Notable poetry titles include:
- The widely cited book by Sonia Sanchez, I've Been A Woman: New and Selected Poems. Black Scholar Press, 1978
- The prize-winning book by Andrew Salkey, about Chile, In the Hills Where Her Dreams Live. Black Scholar Press, 1979
- The first book of Cuban Nancy Morejon poetry translated into English, trans. Kathleen Weaver, Where the Island Sleeps Like a Wing: Selected Poetry. Black Scholar Press, 1985. This is widely cited in academic studies of poetry and poetics

==Anthologies==
The editors of The Black Scholar have published anthologies of notable articles from the journal, including:
- Robert Chrisman and Nathan Hare (eds), Contemporary Black Thought: The Best of The Black Scholar, Bobbs-Merrill, 1973
- Robert Chrisman and Nathan Hare (eds), Pan-Africanism, Bobbs-Merrill, 1974
- Court of Appeal: The Black Community Speaks Out on the Racial and Sexual Politics of Thomas vs. Hill (edited by The Black Scholar), Ballantine Books, 1992
- Charles P. Henry, Robert L. Allen and Robert Chrisman (eds), The Obama Phenomenon: Toward a Multiracial Democracy, University of Illinois Press, 2011

==Archive==
The Black Scholar Records were endowed to the UC Berkeley's Bancroft Library.
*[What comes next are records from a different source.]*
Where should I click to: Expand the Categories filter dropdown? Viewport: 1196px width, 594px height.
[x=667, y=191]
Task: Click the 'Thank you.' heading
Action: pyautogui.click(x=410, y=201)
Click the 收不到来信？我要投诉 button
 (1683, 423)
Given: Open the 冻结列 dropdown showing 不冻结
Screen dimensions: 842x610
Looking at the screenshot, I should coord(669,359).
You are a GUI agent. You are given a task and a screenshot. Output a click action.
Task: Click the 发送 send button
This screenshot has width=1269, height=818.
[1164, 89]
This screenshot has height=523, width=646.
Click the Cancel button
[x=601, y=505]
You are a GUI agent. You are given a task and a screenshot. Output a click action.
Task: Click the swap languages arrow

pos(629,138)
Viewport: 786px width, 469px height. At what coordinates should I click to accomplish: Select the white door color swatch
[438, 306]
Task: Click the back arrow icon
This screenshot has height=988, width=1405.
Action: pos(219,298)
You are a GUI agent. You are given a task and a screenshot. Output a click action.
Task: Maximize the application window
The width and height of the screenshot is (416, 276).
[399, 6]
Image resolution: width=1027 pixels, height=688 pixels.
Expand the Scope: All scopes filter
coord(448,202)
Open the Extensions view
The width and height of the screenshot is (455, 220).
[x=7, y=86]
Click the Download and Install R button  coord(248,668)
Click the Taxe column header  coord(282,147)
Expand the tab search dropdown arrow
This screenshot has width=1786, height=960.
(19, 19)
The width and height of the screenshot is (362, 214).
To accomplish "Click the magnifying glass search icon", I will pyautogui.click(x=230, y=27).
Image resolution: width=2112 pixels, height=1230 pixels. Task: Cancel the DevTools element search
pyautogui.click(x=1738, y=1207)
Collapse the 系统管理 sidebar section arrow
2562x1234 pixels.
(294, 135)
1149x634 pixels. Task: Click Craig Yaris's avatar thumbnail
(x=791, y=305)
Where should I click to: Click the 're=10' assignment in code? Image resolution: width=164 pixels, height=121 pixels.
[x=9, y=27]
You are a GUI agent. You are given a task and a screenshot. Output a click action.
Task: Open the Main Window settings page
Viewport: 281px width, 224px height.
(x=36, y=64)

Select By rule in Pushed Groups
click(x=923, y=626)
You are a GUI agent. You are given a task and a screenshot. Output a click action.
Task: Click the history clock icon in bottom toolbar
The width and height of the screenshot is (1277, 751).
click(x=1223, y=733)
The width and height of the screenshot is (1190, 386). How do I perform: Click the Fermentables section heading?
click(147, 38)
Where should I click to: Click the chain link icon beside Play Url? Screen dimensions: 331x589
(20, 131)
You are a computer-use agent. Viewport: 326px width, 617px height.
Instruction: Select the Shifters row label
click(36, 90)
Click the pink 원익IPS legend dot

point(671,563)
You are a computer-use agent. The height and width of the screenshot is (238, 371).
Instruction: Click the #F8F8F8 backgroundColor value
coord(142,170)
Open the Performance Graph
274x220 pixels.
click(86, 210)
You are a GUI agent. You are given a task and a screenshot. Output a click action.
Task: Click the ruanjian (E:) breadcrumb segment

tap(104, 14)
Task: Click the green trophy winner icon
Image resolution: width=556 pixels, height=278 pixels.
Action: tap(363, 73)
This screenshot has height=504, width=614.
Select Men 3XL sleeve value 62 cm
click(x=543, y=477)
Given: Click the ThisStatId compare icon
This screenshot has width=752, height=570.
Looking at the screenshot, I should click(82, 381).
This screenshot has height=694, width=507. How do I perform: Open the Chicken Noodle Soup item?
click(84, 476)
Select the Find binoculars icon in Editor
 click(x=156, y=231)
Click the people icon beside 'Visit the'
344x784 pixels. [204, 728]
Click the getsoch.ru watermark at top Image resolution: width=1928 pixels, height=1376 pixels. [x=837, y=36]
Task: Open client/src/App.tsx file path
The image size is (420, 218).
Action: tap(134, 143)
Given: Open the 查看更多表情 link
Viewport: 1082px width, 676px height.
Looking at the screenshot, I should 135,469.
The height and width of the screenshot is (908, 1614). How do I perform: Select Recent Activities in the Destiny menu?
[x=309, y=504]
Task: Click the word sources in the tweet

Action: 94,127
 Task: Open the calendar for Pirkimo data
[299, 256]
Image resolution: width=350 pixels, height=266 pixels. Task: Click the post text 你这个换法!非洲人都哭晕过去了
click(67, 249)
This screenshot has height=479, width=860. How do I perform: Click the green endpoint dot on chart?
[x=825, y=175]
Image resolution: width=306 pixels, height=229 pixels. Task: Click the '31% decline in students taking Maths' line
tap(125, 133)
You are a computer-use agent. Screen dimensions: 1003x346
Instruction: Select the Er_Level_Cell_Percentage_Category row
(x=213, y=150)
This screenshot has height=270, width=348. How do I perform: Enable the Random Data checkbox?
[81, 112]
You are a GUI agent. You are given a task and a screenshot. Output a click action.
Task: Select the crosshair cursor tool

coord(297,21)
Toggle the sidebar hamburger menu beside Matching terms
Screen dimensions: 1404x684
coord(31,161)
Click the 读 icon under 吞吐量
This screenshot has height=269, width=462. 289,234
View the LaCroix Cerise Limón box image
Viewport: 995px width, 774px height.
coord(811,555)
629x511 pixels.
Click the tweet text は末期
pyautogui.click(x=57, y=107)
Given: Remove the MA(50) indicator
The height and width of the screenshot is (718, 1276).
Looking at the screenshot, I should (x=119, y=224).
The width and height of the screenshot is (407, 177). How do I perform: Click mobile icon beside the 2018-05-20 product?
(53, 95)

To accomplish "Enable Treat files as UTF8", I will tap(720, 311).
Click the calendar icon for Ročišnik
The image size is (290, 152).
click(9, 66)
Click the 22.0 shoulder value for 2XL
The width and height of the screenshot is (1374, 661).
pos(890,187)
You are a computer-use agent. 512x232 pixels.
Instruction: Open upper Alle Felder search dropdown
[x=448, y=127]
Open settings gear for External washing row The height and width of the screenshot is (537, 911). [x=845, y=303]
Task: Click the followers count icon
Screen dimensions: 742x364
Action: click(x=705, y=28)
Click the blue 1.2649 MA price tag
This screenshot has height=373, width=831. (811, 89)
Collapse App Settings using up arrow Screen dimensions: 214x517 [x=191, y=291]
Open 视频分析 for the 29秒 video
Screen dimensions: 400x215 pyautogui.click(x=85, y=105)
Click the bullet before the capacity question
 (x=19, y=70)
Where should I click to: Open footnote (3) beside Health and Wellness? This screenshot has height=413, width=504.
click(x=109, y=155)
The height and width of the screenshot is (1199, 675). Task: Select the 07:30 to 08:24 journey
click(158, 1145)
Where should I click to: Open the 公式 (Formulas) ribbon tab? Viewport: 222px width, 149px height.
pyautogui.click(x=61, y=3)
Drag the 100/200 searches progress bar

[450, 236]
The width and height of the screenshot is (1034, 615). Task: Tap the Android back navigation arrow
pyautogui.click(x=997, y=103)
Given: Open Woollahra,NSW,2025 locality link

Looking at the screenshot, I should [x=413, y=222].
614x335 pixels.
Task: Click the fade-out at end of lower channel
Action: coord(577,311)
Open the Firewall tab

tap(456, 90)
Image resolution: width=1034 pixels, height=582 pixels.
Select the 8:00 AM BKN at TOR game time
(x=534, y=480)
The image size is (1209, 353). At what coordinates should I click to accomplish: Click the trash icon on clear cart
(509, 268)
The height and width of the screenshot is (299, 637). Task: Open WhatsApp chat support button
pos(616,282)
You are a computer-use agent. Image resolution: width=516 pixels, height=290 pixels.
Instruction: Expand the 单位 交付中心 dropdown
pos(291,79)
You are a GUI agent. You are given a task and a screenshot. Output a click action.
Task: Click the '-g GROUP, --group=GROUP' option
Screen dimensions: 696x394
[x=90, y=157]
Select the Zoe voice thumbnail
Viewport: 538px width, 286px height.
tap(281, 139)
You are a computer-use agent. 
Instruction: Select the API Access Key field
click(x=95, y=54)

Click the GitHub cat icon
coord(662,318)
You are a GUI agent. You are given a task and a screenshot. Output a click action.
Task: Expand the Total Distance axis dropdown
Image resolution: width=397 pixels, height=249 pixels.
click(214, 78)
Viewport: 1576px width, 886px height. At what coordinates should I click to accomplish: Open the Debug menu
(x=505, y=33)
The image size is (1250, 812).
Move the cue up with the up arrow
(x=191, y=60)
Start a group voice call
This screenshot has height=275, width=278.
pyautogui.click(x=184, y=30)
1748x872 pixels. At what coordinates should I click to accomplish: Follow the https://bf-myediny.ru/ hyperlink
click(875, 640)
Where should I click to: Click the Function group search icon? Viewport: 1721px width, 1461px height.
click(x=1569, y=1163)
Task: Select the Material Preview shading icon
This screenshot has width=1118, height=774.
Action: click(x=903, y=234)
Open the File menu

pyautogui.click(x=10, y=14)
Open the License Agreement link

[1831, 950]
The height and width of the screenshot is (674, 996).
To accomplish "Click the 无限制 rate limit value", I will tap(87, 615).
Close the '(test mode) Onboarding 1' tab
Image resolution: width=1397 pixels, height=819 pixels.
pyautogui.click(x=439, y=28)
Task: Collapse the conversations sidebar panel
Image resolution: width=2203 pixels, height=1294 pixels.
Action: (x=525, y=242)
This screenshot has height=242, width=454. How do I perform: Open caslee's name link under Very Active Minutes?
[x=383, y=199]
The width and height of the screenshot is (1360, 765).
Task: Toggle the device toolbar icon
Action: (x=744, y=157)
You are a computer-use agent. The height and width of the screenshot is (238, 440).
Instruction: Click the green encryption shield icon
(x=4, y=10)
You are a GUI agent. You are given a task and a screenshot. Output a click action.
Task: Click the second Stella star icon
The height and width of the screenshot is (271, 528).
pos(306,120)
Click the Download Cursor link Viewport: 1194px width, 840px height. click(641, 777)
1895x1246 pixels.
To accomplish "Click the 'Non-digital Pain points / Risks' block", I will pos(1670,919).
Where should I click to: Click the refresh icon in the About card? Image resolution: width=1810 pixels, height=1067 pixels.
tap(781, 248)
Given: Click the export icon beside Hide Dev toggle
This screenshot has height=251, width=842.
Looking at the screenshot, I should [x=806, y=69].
==Abstracting and indexing==
The Black Scholar is abstracted and indexed in the following bibliographic databases:

- Emerging Sources Citation Index (Clarivate)
- Scopus (ELSEVIER)
- Academic Search Ultimate (EBSCO)
- Social Science Premium Collection (ProQuest)
- Social Sciences Abstracts (EBSCO)
- Agricultural & Environmental Science Collection (ProQuest)
- American History and Life (EBSCO)
- Education Abstracts (EBSCO)
- Education Collection (ProQuest)
- Education Source Ultimate (EBSCO)
- Gender Studies Database (EBSCO)
- Psychology & Behavioral Sciences Collection (EBSCO)
- Public Affairs Index (EBSCO)
- RILM Abstracts of Music Literature (Répertoire International de Littérature Musicale)
- Sociology Source Ultimate (EBSCO)
- Historical Abstracts (EBSCO)
- Modern Language Association Database (Modern Language Association of America)
- Political Science Complete (EBSCO)

According to the Journal Metrics Black Scholar webpage at Routledge, The Black Scholar has a 2022 Impact Factor of 0.4, a 2022 CiteScore (Scopus) of 0.7, and a 5 Year Impact Factor of 0.8. Retrieved June 1, 2024.